Discutiendo en clase sobre la cuestión de para qué sirve la filosofía, algunos alumnos planteaban algunas críticas que están presentes en expresiones de nuestro lenguaje (pensamiento) cotidiano: "A veces es mejor no pensar". "Si piensas demasiado no actúas". "Pensar es aburrido, sólo sirve para agobiarse". "Es mejor guiarse por los impulsos". "Pensar es emparanoiarse"...
Estas críticas no creo que deban atribuirse a un presente dado a despreciar la reflexión frente a la inmediatez del impulso, o un ascenso de lo irracional. Estas críticas las encontramos, en diferentes versiones, desde el nacimiento de la filosofía.
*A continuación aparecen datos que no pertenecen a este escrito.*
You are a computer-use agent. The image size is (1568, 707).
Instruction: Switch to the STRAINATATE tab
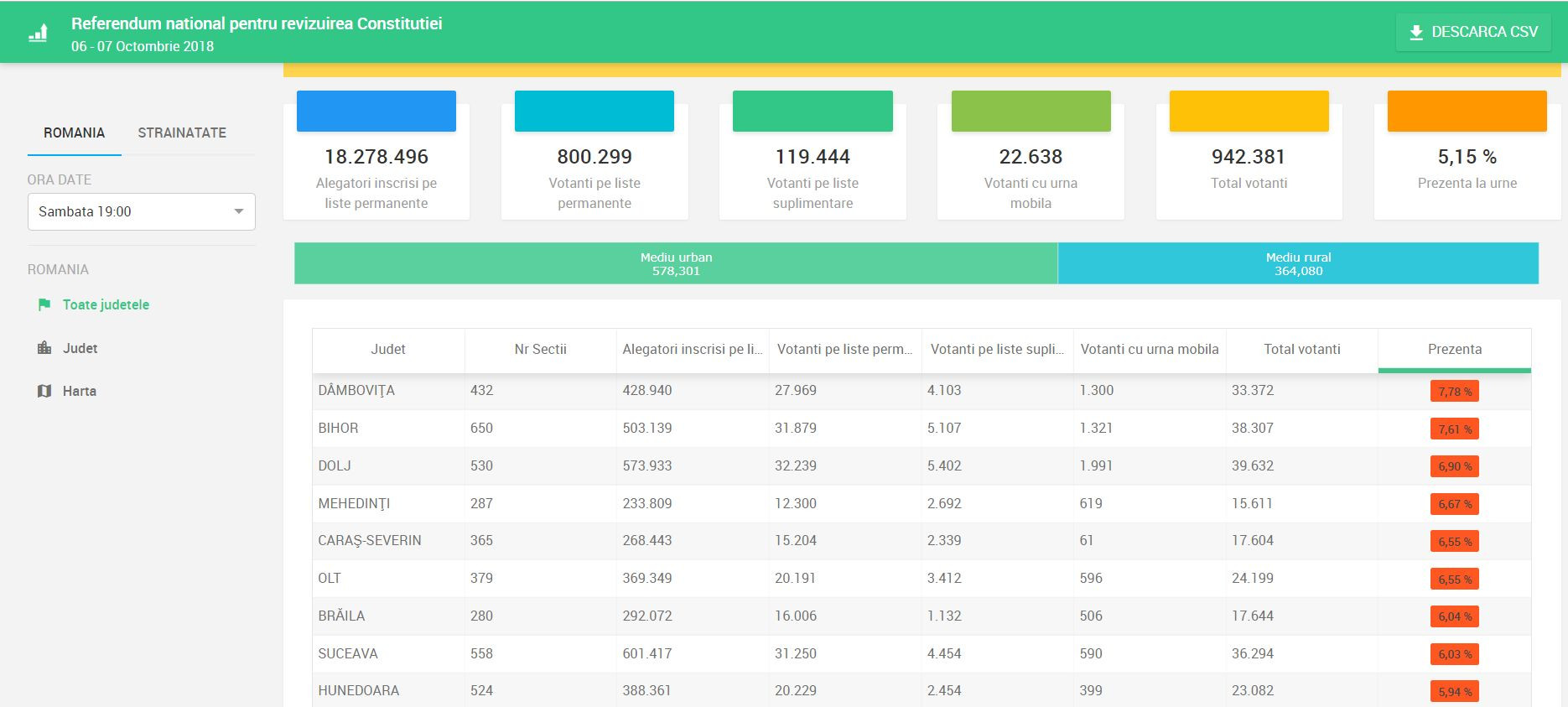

Se cuenta de Tales – según leemos en Platón (Teeteto 174a) – que, mientras se ocupaba de la bóveda celeste, mirando a las estrellas, cayó en un pozo. Se rió de él entonces una sirvienta tracia, diciéndole que mientras deseaba con toda pasión llegar a conocer las cosas del cielo, le quedaba oculto aquello que estaba ante su nariz y bajo sus pies. “Esta burla viene muy bien a todos aquellos que dedican su vida a la filosofía”, añade Platón. También son conocidas las burlas sobre Sócrates en la comedia Las Nubes o en relación al trato que le dispensaba su mujer Xantipa.
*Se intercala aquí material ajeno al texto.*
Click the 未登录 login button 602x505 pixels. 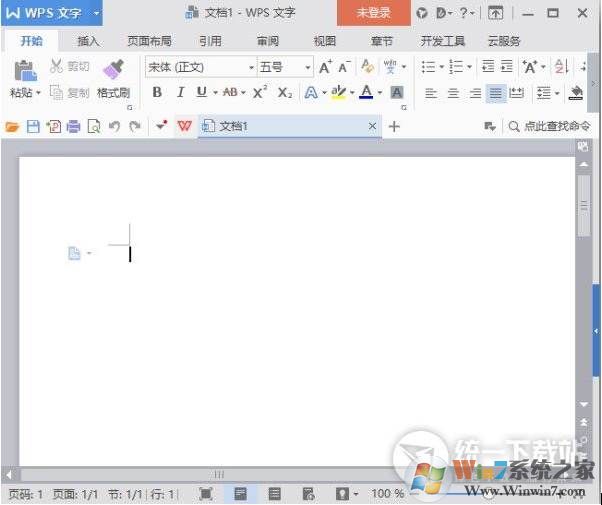pos(373,13)
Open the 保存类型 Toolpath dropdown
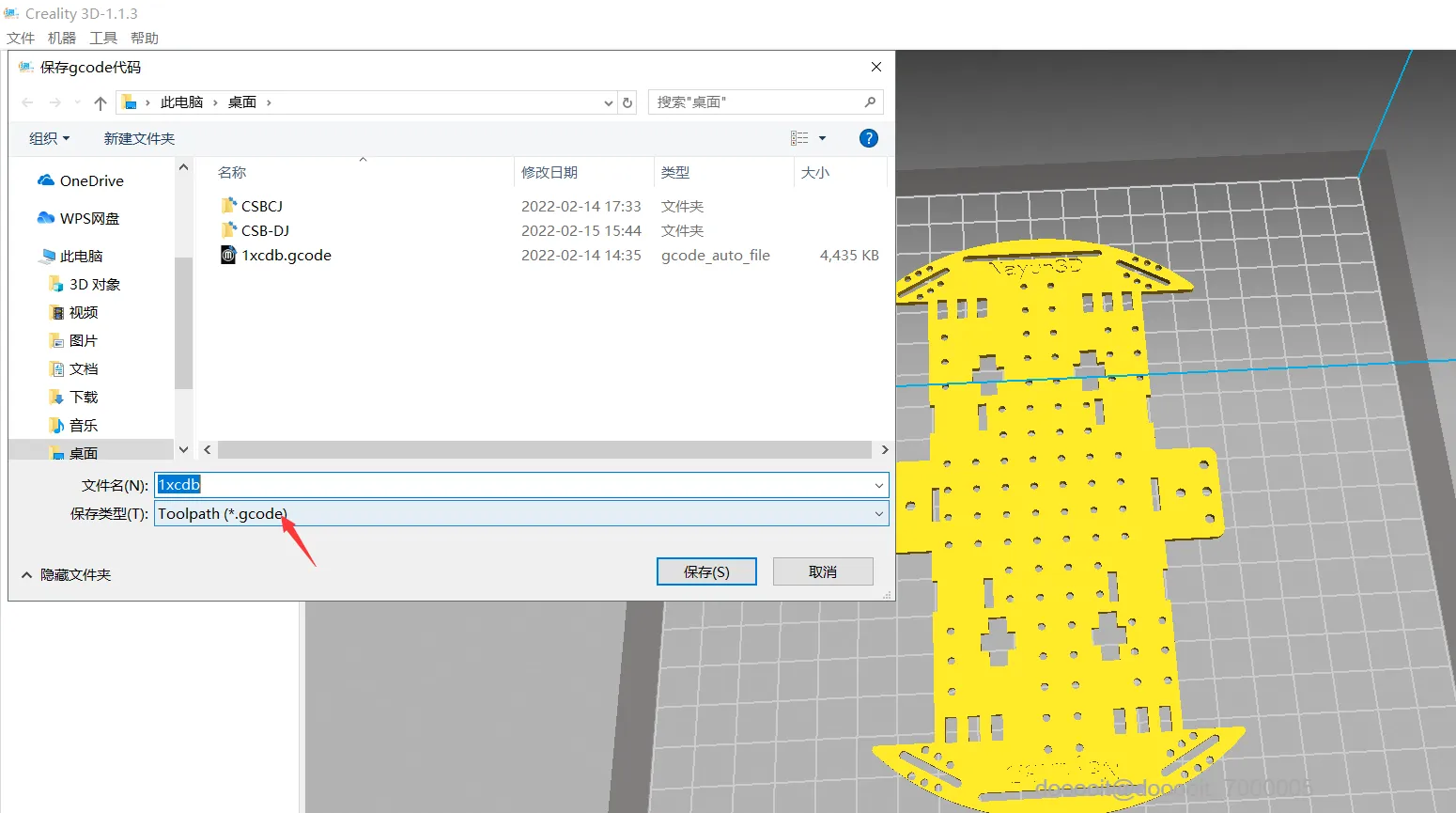Image resolution: width=1456 pixels, height=813 pixels. click(521, 514)
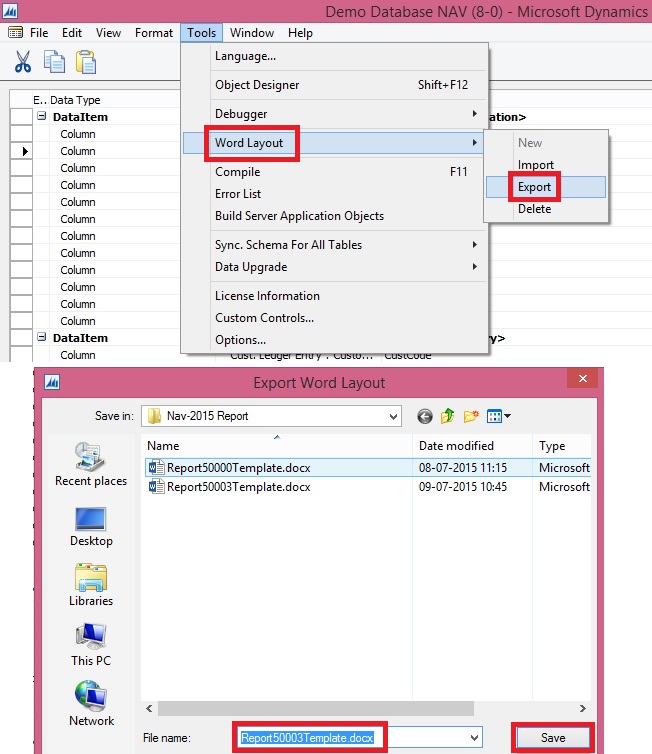Choose Export from Word Layout submenu

pyautogui.click(x=534, y=187)
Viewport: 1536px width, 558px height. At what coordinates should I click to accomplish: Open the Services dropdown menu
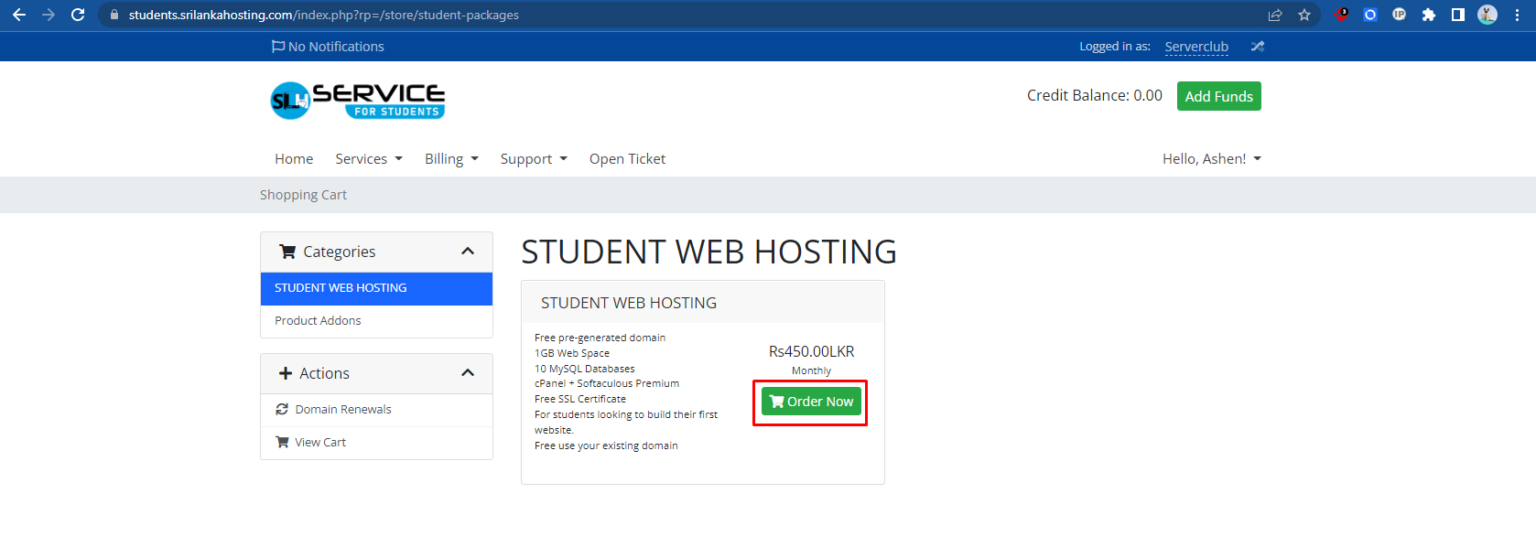(368, 159)
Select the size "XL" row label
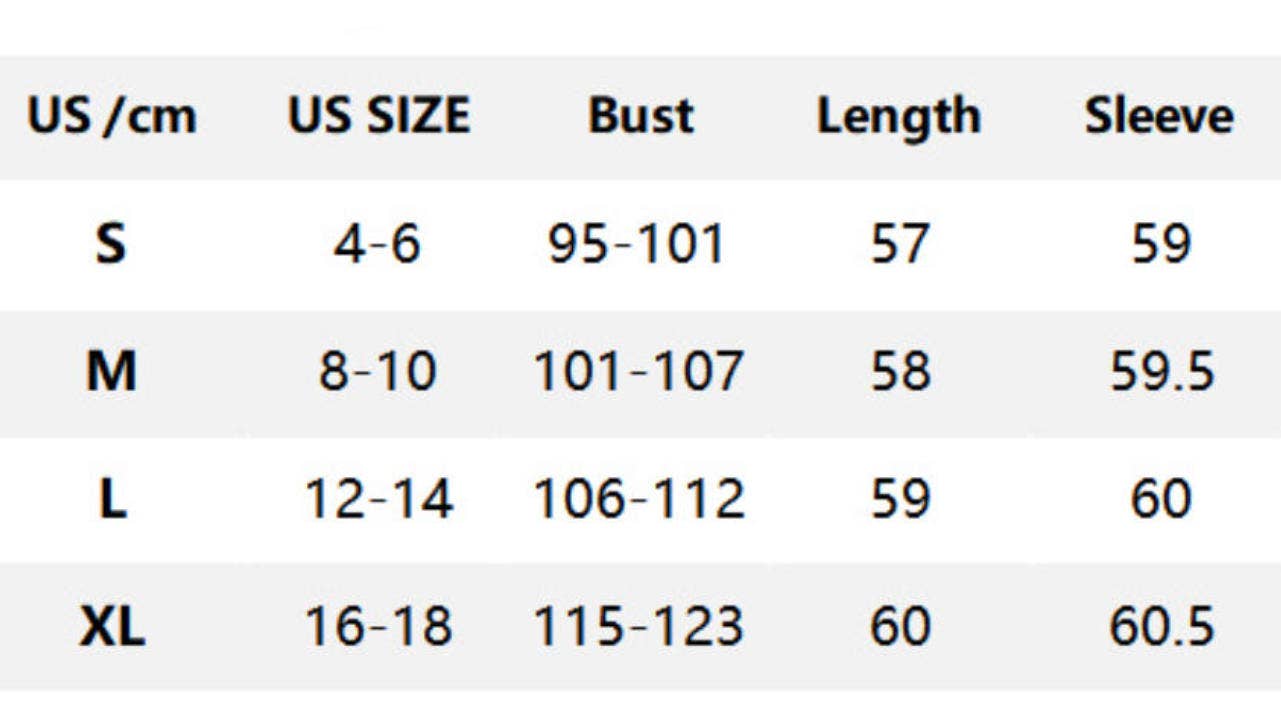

Es cierto que la filosofía puede caer en sus propias mixtificaciones, convertirse en un pensamiento solipsista y ensimismado, representada en la figura del pensador solitario. Pero, como mostraba Platón, la filosofía, el pensamiento, se desarrolla en el diálogo (con los demás ciudadanos, con la tradición, con los libros), no es una tarea solitaria, se construye colectivamente; y su función es guiar la acción (orientar críticamente la acción, criticar lo establecido, buscar otras formas de pensar, otra formas de vivir), no entorpecerla.